同社は、プリントやコピーの使用状況に合わせてプランや機器を選べる「スマートチャージ」を戦略の柱にしている。高速ラインインクジェット複合機/プリンタ「LX」シリーズ、進化した機能とコンパクトさを特徴とする「PX」シリーズなどをラインアップしている。
フラグシップモデルの「LX-10050MFシリーズ」は、100枚/分の高速印刷を実現。このほかに75枚/分機、60枚/分機もラインアップしている。1月26日には、100枚/分の高速ラインインクジェット複合機のモノクロ専用モデル「LX-10020MFシリーズ」を発売した。コロナ禍におけるネットショッピングなどの利用率急増に伴い、製造、小売り・卸、物流、出版など商品出荷に付随する印刷物をモノクロで大量に印刷したいニーズに対応する。
19年度から「スマートチャージ」の販売施策として文教市場を対象に「アカデミックプラン」を展開している。20年度も「先生方の働き方改革と生徒の学びの向上が評価されている。また、GIGAスクールも追い風となり、対前年比で大幅な伸び」(子田部長)で推移。新オプションとして提供している学校通信作成支援ソフト「Epson CoCo-Creator」も、各種便りが簡単に、表現力豊かに作成できることで好評だ。「デジタルと紙の融合に貢献していく」と子田部長は話す。
現在、文教市場とともに力を入れているのが、医療現場への「スマートチャージ」の展開。病院など医療現場のプリントニーズが強い。とはいえ、厳しさを増す病院経営に、新型コロナが追い打ちをかけている。「例えば、診療室で印刷する場合でも、インクジェットは1枚目の印刷のスピードが速く、患者さんを待たせないので、先生方から好評だ。また、コスト面からも低ランニングコストが評価されている」と子田部長。「今、病院経営はすごく厳しい。その中で費用をかけずに機能性を追求したい」という医療現場の声に応えていく。
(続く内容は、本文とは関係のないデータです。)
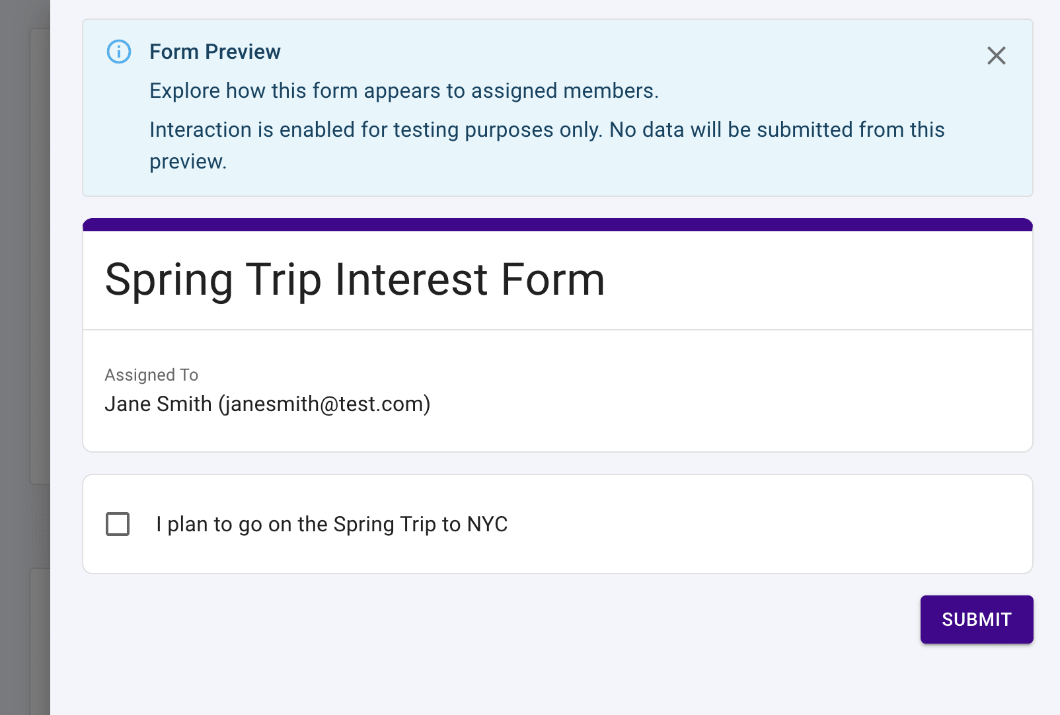
Task: Click the info icon in the banner
Action: click(119, 52)
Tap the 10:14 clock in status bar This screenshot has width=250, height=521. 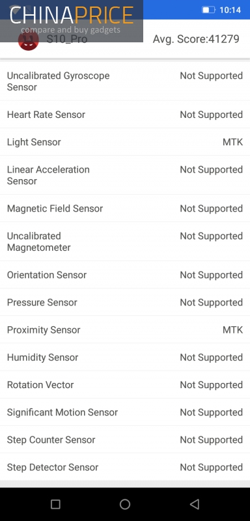point(230,10)
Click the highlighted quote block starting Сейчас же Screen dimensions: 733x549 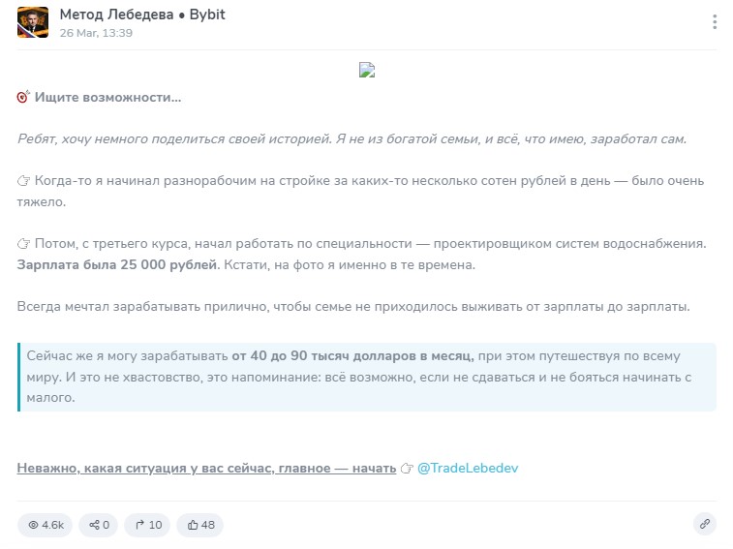[x=367, y=376]
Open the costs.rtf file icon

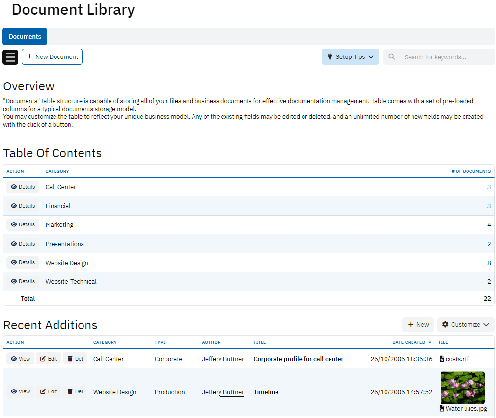pyautogui.click(x=442, y=359)
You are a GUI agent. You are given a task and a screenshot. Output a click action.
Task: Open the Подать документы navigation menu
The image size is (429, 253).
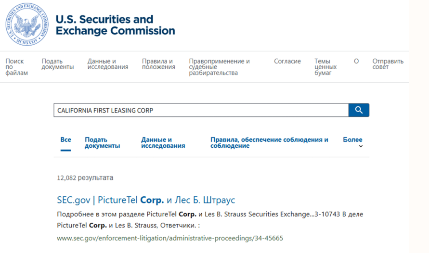pyautogui.click(x=58, y=64)
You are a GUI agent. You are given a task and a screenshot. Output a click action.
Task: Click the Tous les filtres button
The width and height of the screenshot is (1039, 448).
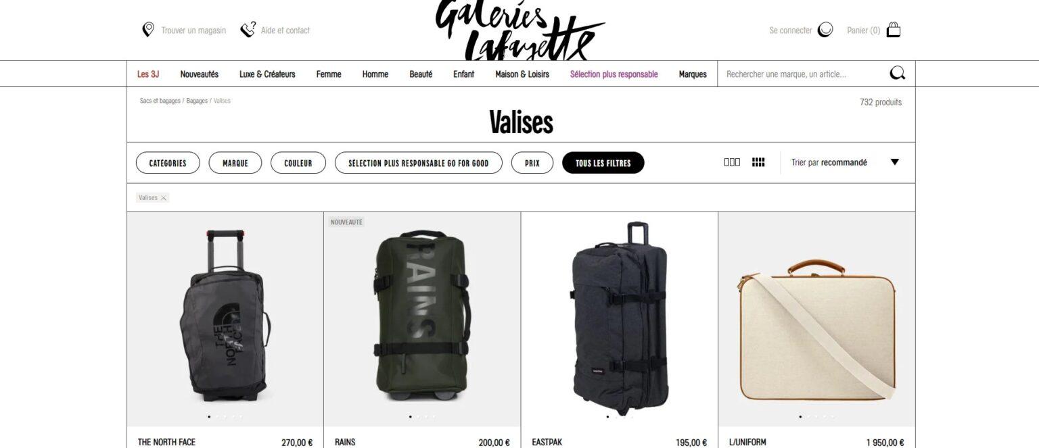pos(603,163)
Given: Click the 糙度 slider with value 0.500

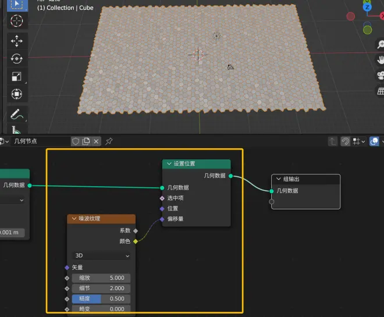Looking at the screenshot, I should click(101, 298).
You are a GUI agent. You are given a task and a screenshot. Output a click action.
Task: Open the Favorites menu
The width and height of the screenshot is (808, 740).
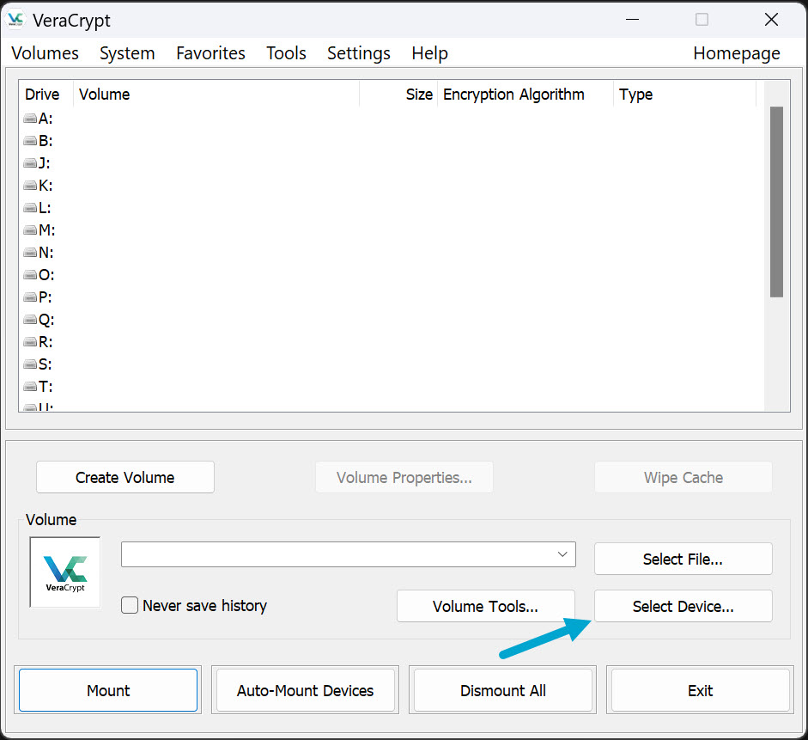click(210, 53)
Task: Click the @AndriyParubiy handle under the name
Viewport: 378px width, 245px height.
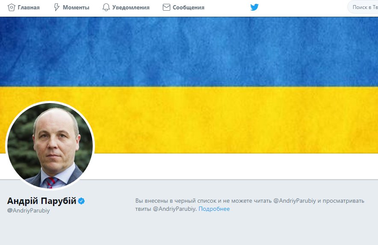Action: [x=29, y=210]
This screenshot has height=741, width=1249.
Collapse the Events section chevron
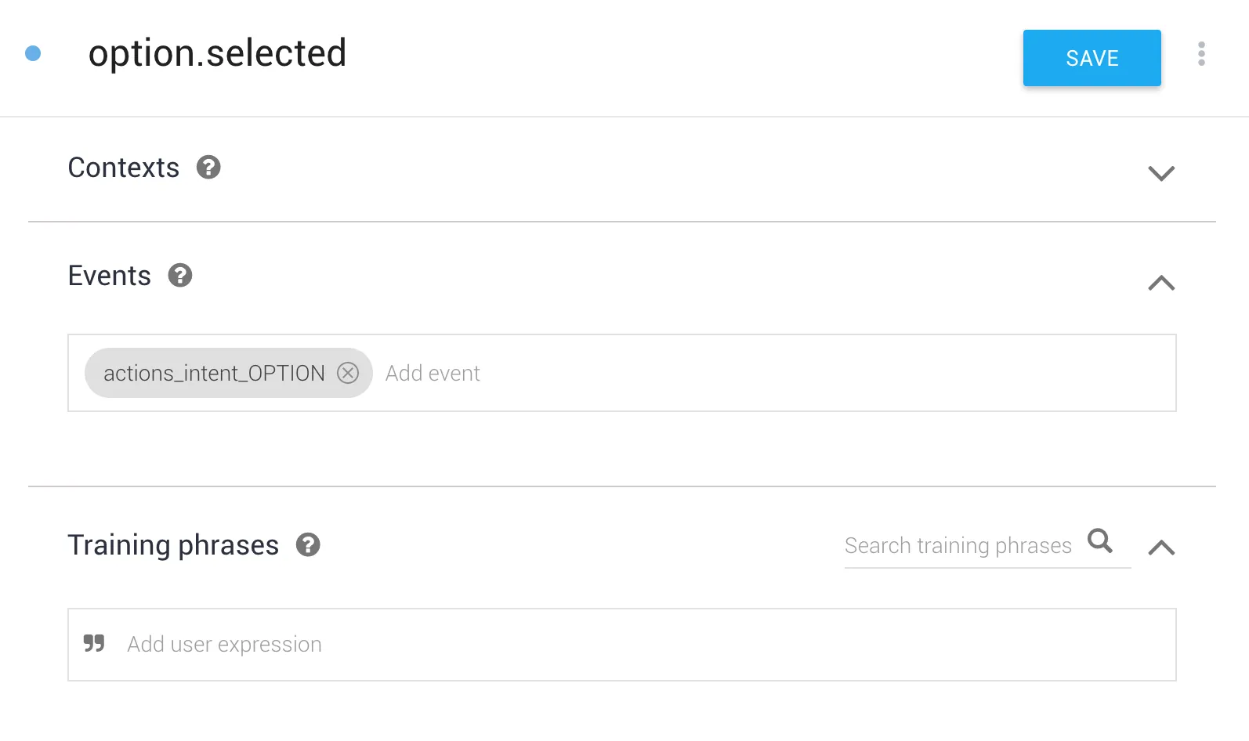coord(1160,283)
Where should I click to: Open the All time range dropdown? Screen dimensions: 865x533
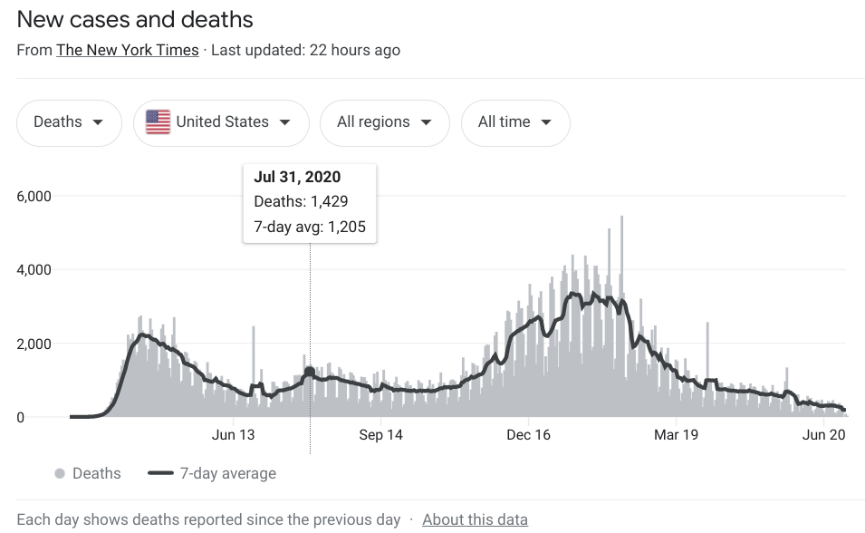coord(515,122)
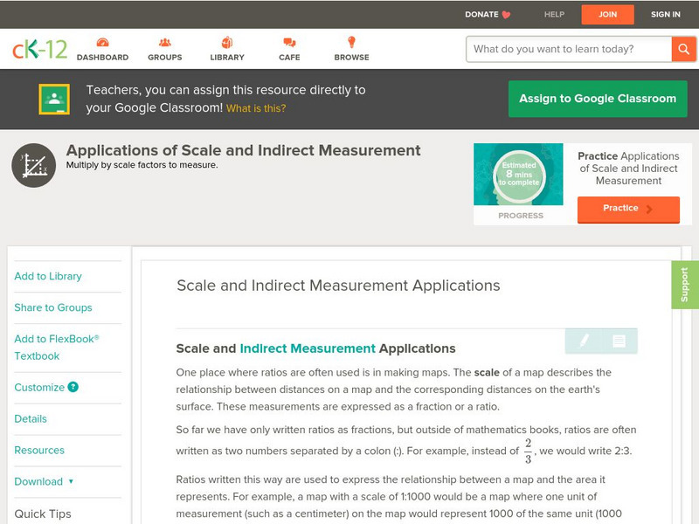Open the Dashboard icon
The image size is (699, 524).
102,43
コロナ禍を契機にオフィスの在り方も変わってくる。東京都新宿区の本社オフィスで、紙を再生する乾式オフィス製紙機「PaperLab」と「スマートチャージ」を連携させた環境配慮型のエコオフィスを設置している。子田部長は「インクジェットの強みを生かして、働き方改革とSDGsの時代にふさわしいオフィス環境を提案していく」と強調する。